§ Stored records:
:::::
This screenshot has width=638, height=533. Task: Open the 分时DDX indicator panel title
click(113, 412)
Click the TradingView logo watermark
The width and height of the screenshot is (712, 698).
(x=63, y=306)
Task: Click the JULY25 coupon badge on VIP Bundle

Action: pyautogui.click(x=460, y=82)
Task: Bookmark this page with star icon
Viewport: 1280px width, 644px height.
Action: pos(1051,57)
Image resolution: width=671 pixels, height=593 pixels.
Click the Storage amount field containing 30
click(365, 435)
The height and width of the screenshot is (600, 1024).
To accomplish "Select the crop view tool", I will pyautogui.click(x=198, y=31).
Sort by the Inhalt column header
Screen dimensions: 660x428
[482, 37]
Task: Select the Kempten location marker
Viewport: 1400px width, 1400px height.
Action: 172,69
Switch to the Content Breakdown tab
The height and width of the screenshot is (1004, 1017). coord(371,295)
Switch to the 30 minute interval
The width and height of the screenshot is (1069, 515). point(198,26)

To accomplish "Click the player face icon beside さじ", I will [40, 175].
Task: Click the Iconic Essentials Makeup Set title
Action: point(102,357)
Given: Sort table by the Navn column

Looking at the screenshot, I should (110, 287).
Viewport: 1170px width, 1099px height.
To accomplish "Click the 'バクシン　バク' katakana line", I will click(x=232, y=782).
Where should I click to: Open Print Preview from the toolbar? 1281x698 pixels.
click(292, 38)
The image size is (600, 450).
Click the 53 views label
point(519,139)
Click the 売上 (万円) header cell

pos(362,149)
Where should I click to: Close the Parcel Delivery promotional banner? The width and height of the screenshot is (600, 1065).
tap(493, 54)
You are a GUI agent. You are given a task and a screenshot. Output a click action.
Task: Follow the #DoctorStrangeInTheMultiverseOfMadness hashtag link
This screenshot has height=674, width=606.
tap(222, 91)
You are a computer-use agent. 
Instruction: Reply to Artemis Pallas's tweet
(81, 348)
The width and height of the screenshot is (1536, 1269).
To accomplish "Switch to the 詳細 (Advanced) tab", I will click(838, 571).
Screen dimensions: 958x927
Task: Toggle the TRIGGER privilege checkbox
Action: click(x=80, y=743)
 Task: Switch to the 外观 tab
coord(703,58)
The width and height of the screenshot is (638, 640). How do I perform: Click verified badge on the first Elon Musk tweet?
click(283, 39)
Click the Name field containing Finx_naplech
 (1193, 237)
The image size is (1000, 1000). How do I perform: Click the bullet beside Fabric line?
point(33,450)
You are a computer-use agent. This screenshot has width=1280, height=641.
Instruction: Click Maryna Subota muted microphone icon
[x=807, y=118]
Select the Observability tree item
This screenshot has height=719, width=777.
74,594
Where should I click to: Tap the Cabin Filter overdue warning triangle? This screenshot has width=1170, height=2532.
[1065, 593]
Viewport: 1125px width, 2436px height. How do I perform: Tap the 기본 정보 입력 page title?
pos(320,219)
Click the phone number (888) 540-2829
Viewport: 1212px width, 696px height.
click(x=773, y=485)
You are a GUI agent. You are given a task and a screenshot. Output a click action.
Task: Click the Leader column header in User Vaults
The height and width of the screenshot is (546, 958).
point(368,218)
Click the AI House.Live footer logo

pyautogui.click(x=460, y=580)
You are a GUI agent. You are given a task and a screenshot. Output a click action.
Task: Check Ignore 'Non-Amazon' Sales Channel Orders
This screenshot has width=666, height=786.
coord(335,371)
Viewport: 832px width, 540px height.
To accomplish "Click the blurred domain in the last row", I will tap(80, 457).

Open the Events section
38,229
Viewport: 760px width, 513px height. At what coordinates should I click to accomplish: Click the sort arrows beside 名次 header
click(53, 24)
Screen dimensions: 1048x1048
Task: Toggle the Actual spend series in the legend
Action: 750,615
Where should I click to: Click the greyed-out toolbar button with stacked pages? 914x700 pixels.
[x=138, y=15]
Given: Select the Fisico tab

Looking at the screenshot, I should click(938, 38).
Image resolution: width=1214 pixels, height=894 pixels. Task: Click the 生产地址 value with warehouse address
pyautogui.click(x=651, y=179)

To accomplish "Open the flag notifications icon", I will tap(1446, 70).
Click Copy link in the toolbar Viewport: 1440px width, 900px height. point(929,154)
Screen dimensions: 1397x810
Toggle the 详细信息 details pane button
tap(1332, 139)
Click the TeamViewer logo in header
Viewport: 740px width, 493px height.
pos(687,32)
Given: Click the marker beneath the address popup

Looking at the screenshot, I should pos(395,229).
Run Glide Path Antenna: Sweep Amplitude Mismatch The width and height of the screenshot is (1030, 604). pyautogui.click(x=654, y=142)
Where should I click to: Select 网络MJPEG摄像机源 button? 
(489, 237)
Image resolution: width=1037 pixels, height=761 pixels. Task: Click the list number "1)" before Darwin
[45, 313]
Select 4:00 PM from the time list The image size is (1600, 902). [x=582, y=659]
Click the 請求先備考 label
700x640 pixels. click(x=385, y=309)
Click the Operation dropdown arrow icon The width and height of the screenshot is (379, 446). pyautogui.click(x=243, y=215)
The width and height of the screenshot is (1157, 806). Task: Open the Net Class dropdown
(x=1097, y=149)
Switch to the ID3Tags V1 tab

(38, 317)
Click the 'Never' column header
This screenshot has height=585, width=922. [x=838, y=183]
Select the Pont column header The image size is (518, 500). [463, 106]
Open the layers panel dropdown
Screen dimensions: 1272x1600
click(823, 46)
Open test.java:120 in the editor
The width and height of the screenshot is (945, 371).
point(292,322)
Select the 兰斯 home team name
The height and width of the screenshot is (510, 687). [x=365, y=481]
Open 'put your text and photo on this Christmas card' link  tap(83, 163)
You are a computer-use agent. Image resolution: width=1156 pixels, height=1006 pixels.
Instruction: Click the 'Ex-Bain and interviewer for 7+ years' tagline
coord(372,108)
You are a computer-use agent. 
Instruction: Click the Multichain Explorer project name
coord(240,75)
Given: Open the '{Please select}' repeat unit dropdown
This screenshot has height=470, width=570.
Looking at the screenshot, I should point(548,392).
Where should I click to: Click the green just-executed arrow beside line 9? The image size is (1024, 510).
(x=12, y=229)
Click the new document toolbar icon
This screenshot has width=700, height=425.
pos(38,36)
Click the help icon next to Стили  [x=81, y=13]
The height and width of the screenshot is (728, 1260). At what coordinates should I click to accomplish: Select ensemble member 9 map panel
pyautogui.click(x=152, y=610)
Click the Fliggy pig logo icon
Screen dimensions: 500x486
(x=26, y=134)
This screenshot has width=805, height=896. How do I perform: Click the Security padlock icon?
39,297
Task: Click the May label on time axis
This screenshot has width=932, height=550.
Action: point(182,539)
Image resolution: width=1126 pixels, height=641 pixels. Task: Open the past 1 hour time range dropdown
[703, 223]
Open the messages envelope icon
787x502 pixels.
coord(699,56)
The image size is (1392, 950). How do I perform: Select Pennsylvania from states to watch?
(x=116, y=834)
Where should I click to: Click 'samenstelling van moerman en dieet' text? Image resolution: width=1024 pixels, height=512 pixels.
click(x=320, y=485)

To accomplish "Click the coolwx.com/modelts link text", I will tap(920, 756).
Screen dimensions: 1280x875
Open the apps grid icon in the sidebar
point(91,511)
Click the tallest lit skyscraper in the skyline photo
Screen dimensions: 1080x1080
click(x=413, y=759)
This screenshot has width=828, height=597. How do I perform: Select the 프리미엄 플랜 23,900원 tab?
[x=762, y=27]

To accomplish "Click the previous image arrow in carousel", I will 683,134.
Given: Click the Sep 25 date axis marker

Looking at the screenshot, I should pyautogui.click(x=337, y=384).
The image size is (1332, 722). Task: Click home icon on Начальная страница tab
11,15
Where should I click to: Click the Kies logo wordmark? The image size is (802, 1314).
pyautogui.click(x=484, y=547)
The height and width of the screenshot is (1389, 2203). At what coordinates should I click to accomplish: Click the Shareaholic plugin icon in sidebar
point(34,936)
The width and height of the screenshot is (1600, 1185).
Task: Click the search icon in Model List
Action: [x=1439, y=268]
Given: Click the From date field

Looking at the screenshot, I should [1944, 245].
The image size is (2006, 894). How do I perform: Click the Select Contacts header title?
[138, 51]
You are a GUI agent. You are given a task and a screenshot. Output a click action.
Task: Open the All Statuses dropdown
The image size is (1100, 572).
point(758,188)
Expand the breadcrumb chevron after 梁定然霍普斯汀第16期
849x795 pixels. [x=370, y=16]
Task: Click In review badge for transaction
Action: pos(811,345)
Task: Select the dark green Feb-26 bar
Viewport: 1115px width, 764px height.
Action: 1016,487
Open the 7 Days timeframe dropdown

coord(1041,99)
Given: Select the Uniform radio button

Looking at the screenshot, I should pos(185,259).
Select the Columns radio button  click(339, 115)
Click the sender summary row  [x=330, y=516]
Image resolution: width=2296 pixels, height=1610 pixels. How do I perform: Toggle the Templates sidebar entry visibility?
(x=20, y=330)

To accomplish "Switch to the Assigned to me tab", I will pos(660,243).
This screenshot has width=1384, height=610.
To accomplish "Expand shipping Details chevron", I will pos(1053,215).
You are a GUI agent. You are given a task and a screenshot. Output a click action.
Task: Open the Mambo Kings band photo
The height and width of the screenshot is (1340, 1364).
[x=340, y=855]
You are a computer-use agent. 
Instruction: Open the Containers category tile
:::::
§ What is expected:
Scan the records above and report every line with the string "link".

§ Expected answer:
Task: Follow the #DoctorStrangeInTheMultiverseOfMadness hashtag link
Click Copy link in the toolbar Viewport: 1440px width, 900px height. point(929,154)
Open 'put your text and photo on this Christmas card' link  tap(83, 163)
To accomplish "Click the coolwx.com/modelts link text", I will tap(920, 756).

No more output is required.